Well, actually you’re backing up the virus. Which is usually part of the plan.
1 Like
Yes, and no. Depending on the set up. And with cloud vendors decrying the need for backups for many years, nothing would surprise me. I looked a Microsoft CISO in the eye once and said “You know replication is not backup, right?” and he didnt even blink. 
Most major/traditional businesses would have offsite backups/archives you can recover the data from. Cleansing/rebuilding the whole infrastructure to receive the restored data is another matter.
2 Likes
Everyone has a DRP, everyone claims it’s impossible to really test it, everyone claims they’ve piece-meal tested it so it’s all good.
Until shite happens.
There’s usually a pretty serious DRP review exercise the month after.
4 Likes
Well, “luckily” the modus operandi is fairly well known. Thats not to say it doesnt change or adapt, but this is a business for them - they know what gets them the most money stolen. In the old days it was a bit of a free for all and harder to manage risk as a consequence. This is more of a known quantity.
Youre still scuppered though, if you have neglected infosec and infra.
1 Like
Why indeed!
I cant remember how many times Ive asked that question or similar, nor the number of weird and wonderful answers you get. It usually boils down to funding and resource availability.
What do you define as “prod storage”? Production is but one contributor and user of MRP/ERP data.
I guess it means whatever people want them to be.
In my experience, prod storage is where the data customer data.
No development and anything that is not related to the actual use of the data should be using that storage.
In case of garmin. The data the users produced, and only services associated to garmin connect should access that storaga area
1 Like
Ah - I read it as “production data”, which for a manufacturing guy like me is all the data required to manufacture and test (hence the core of the MRP).
Yes. thats also production data.
should be separated from consumer prod data.
But somehow the virus affected ALL of garmin.
Part of the “all of Garmin” effect results from shutting down everything to stop the infection.

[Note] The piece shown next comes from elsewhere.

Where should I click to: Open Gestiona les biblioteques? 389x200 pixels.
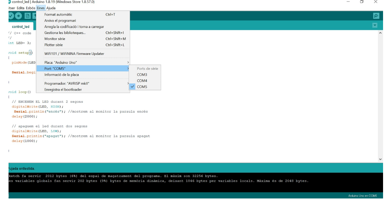(65, 33)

Kinda like a lock-down, you know? Then come the re-openings, and the masks.
3 Likes
Fair. Could be that. Or could be that all of their system as interconnected.
Garmin was not infected a week ago.
It takes a long time to encrypt enough data for this scheme to work. IIRC, i read somewhere that the virus would encrypt small portions of your data, making the system slower and slower, but at a rate you would not notice at first… then BOOM…locked out.
As for it happening again, this will depend on how this started. If Garmin thought they were already safe then it could happen again. They should explain how this happened.
Did it start from an email attachment a user opened, or did they came directly from the outside via an unpatch system or public facing RDP server they didn’t know existed.
As you say these attacks can happen to any company. Risk can be reduced, but I can tell you from personal experience that companies have no idea what assets they own and are they patched or protected with security software. There is so many ways this could have gone wrong once the attackers had access.
2 Likes
Complexity is the enemy of so much in life and business, and certainly in security.
This isnt a driveby, as posted above its a targetted attack by people with the skills, experience and funds (and now it seems even more funds) to make it hard to defend against. If one avenue of attack doesnt work, they’ll try others. Defence in depth will help.
You say it is targeted and although I agree it most likely is. It would be very embarrassing for Garmin if this turned out to be a driveby of a 3rd party supplier that had access to the Garmin network and it came in that way. MSP attacks are a dream for these guys. They hit someone small and then find they have hit the jackpot with access to other networks.
Garmin need to be transparent. Either way it is embarrassing at the very least.
Well my rides are syncing, but trainerroad workouts are not syncing yet for me to connect. Something I can do to force it? I did a re-authorize already in tr.
I think it is just a backlog issue. I had a swim sync yesterday morning but neither of my evening workouts have come through yet.
1 Like
Its really difficult, you may be as secure as you can be and patch regularly but if for example your remote access gateway has a vulnerability and the supplier only releases a patch ‘after’ the it exploited then you are exposed.
Also if you use a system and that is critical to the operation of your organisation, and have for a number of years you are beholden to the supplier ensuring that they update their product regularly, and I can tell you in health it is a nightmare trying to get suppliers to keep their products up to date…we are constantly managed clinical risk v cyber exposure.
phishing attacks during the covid-19 crisis jumped by a huge amount, health tech and health providers were (are still) deliberately targeted at a time when they are under huge pressure and therefore seen to be an easier target, or one with information that can be leveraged
1 Like
From Garmin’s status page:
Workouts - Limited:
- Workouts can be created in Connect Web and Mobile but are currently not syncing to devices.
- Third party Workouts sent through the Training API will be queued to sync.
1 Like
I’m downloading a massive maps update as it is well overdue. If it fails I’ll just go to openmaps directly
This morning on my PC I was still getting the message that Garmin was down. I cleared my cache and Garmin was back. I did this on my Android phone with Garmin Connect. I had the same message that Garmin was down with no explanation, cleared the cache, and while I still did not connect, the message changed to they are working the problem and will be up soon.